Avec la formation des gouvernements Messmer, le régime, sous Pompidou, voulait rassembler les possédants pour affronter la montée de la gauche. Largesses envers les entrepreneurs, facilités fiscales, main tendue aux cadres et aux commerçants… La politique contractuelle était reléguée au second plan ; et le discours de Provins promettait surtout des miettes aux « défavorisés » qui fournissaient la piétaille électorale. Côté idéologique, le croisé Royer rallumait la flamme de la France éternelle !
Pour son électorat, Giscard a bénéficié de ce travail préparatoire. Il est l’élu des droites… contre la moitié de l’électoral.
L’ouverture difficile
De là l’obsession du régime depuis un an : élargir sa base sociale et politique, mordre sur l’électoral de la gauche. Royer est donc, pour le moment, remisé au placard.
Et, dès le mois d’août 1974, Lecanuet, autre grenouille de bénitier, annonçait la couleur : « pour le reste, tout le côté généreux, social, de la gauche, je le fais mien. Mieux encore, j’appartiens à un gouvernement qui peut le mettre en œuvre ».
Accrochés à la bouée de l’État
Au sein même de la majorité présidentielle, les choses n’ont guère avancé davantage. Giscard promettant une transformation du régime dans un sens présidentialiste. Un an après, sa majorité repose encore sur une coalition présidentielle et non sur un grand parti. Les Républicains indépendants n’ont pas brillé aux différentes élections partielles. Et ils se fixent le chiffre ambitieux (pour un parti au pouvoir !) de 50 000 adhérents. L’UDR en revanche, si elle est allée à la soupe a su se maintenir. Bref, faute de pouvoir asseoir la base sociale et cimenter la ligne politique d’un grand parti majoritaire, c’est, comme sous de Gaulle, l’appareil d’État lui-même qui sert de colonne vertébrale à la majorité. L’État Giscard, par le jeu de quelques mutations et déplacements, remplace l’État-UDR, ou plutôt il l’investit sans tout à fait le congédier.
De Chirac à Ponia…
Lorsque le parti du président ne suffit plus à lui offrir une majorité, et à plus forte raison lorsque ce parti n’est plus majoritaire dans la majorité présidentielle, la mécanique constitutionnelle mise en place sous de Gaulle, taillée à sa mesure risque de s’enrayer.

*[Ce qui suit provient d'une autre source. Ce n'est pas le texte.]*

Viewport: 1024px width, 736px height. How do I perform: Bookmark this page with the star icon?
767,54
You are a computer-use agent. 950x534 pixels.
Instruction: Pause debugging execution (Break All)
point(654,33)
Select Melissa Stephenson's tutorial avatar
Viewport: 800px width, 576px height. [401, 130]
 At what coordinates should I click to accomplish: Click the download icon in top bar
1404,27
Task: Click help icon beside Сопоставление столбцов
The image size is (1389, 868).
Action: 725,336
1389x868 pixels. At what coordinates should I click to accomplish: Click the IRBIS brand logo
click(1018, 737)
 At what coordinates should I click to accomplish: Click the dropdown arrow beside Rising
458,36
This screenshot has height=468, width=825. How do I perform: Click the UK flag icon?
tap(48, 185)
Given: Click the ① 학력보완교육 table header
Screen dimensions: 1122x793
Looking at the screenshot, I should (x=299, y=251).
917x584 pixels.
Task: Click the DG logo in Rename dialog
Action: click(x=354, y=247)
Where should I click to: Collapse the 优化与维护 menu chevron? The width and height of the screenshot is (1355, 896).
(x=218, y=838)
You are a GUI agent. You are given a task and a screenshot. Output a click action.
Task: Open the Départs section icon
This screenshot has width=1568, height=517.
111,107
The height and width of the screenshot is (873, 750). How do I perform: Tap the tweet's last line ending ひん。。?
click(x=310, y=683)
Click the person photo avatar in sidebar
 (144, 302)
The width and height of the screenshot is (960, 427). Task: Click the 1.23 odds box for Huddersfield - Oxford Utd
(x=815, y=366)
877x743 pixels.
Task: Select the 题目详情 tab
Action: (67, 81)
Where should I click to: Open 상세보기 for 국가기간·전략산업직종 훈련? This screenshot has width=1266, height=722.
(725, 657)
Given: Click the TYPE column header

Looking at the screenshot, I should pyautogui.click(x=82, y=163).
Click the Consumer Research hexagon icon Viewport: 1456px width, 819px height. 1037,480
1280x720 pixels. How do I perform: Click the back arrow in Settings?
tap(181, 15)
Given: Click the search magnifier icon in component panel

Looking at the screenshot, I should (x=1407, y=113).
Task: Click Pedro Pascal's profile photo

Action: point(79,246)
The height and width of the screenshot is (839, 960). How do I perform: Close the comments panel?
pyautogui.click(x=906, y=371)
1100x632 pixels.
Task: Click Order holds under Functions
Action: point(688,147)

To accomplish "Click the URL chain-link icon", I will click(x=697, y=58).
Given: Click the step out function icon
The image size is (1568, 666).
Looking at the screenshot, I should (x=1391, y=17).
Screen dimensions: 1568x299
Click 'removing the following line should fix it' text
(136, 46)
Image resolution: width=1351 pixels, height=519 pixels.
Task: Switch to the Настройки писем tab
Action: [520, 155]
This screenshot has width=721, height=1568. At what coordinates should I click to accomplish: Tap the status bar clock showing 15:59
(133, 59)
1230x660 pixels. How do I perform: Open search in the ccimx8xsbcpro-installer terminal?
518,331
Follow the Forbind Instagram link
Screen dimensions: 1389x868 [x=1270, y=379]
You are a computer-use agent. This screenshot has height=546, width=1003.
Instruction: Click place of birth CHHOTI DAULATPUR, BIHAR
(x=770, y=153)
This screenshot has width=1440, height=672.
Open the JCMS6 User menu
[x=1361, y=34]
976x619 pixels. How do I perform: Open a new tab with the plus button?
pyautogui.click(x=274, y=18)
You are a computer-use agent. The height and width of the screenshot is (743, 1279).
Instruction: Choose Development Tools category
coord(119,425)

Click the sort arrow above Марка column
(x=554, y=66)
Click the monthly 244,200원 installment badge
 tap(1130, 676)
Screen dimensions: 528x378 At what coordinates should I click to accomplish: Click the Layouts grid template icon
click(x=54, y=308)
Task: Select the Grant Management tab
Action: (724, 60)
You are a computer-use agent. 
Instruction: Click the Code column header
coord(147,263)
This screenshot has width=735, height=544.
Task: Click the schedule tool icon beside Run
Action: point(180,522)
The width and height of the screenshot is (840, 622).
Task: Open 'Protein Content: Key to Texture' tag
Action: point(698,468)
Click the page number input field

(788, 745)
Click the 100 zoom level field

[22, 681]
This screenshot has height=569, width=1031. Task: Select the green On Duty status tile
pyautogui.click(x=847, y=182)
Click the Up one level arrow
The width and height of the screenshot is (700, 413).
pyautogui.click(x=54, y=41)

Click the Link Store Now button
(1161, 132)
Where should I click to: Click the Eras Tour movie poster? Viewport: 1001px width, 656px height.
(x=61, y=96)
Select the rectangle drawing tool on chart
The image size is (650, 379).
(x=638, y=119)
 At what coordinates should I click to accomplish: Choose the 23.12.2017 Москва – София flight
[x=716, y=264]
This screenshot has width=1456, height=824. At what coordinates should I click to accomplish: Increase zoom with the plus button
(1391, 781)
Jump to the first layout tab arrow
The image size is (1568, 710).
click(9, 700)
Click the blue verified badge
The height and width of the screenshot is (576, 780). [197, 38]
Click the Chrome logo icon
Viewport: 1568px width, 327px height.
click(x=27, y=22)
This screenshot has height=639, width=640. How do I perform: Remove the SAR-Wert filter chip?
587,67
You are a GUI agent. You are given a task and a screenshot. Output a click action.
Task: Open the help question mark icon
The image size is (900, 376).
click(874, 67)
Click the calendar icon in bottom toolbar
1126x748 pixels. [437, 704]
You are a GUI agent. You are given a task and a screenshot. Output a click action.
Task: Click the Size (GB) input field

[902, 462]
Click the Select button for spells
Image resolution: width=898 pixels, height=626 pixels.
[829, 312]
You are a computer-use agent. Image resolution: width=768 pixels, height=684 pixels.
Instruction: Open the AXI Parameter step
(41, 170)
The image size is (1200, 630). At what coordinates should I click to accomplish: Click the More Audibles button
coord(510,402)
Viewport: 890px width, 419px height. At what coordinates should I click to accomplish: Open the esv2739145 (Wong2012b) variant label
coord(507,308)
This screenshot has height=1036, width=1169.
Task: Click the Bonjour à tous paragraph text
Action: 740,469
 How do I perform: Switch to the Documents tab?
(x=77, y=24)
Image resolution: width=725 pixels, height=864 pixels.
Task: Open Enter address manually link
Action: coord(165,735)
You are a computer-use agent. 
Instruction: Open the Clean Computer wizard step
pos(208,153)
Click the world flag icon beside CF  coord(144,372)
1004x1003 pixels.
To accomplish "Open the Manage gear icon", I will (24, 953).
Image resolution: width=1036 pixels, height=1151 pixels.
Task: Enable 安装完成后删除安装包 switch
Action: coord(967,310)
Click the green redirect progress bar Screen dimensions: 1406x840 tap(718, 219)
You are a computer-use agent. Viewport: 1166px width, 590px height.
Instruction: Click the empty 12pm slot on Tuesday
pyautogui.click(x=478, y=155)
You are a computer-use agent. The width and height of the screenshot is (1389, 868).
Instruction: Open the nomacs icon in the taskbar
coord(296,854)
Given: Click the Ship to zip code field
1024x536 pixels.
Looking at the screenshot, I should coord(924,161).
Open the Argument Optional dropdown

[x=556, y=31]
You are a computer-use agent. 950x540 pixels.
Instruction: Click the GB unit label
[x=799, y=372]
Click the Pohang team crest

Giscard le sait bien, qui envisage une réforme constitutionnelle. En fait de réforme, un avorton, une réformette. En revanche, Chirac a mis la main sur l’UDR. Jadis, Pompidou pouvait remercier son Premier ministre Chaban, pourtant plébiscité quelques jours avant par l’Assemblée. En cas de litige, Giscard pourrait-il aujourd’hui congédier Chirac aussi facilement ? Rien ne permet de l’affirmer. En ce qui concerne les institutions, comme en ce qui concerne la majorité et la base sociale du régime, Giscard reste donc englué, happé par les structures du régime antérieur. Il n’a pas la force sociale nécessaire pour le dépasser.
En équilibre instable face à une polarisation politique et sociale maintenue (les élections partielles, les mobilisations de la jeunesse, le mouvement de soldats, les grèves ouvrières, les manifestations antinucléaires l’ont montré), Giscard doit avant tout préserver l’héritage de l’État fort pour affronter les lendemains incertains. C’est Ponia qui est chargé d’incarner cet envers musclé du « libéralisme » souriant. « Il ne doit y avoir aucun endroit en France ou la police ne puisse pénétrer. Aucun endroit n’est protégé. Tous les endroits doivent se conformer à la loi nationale, qu’il s’agisse des universités ou des églises », déclarait-il à RTL le 5 février. Pour les usines, cela va sans dire… Le 1er février, il déclarait aussi devant les Républicains indépendants : « Si nous échouons dans la construction de cette société libérale avancée, il ne restera qu’à subir l’univers bureaucratique, rétrograde et dépassé que nous propose une Union de la gauche figée sur un programme qui ignore la crise mondiale de l’énergie et ferme les yeux sur la crise du Portugal. » Pendant que Giscard s’ingénie à séduire, son prince se prépare à l’échec de cette séduction. Ses excès sont les bavures d’une politique inhérente au régime : plus que l’Union de la gauche, c’est la classe ouvrière qu’il faut pouvoir affronter.
Si Giscard semble avoir substitué le changement à l’immobilisme du tandem Pompidou-Messmer, c’est que ces derniers s’efforçaient seulement de maintenir et de conserver l’équilibre social sur lequel repose le régime. Giscard lui est condamné à innover pour rattraper cet équilibre, pour lui courir après ; car il menace de rompre.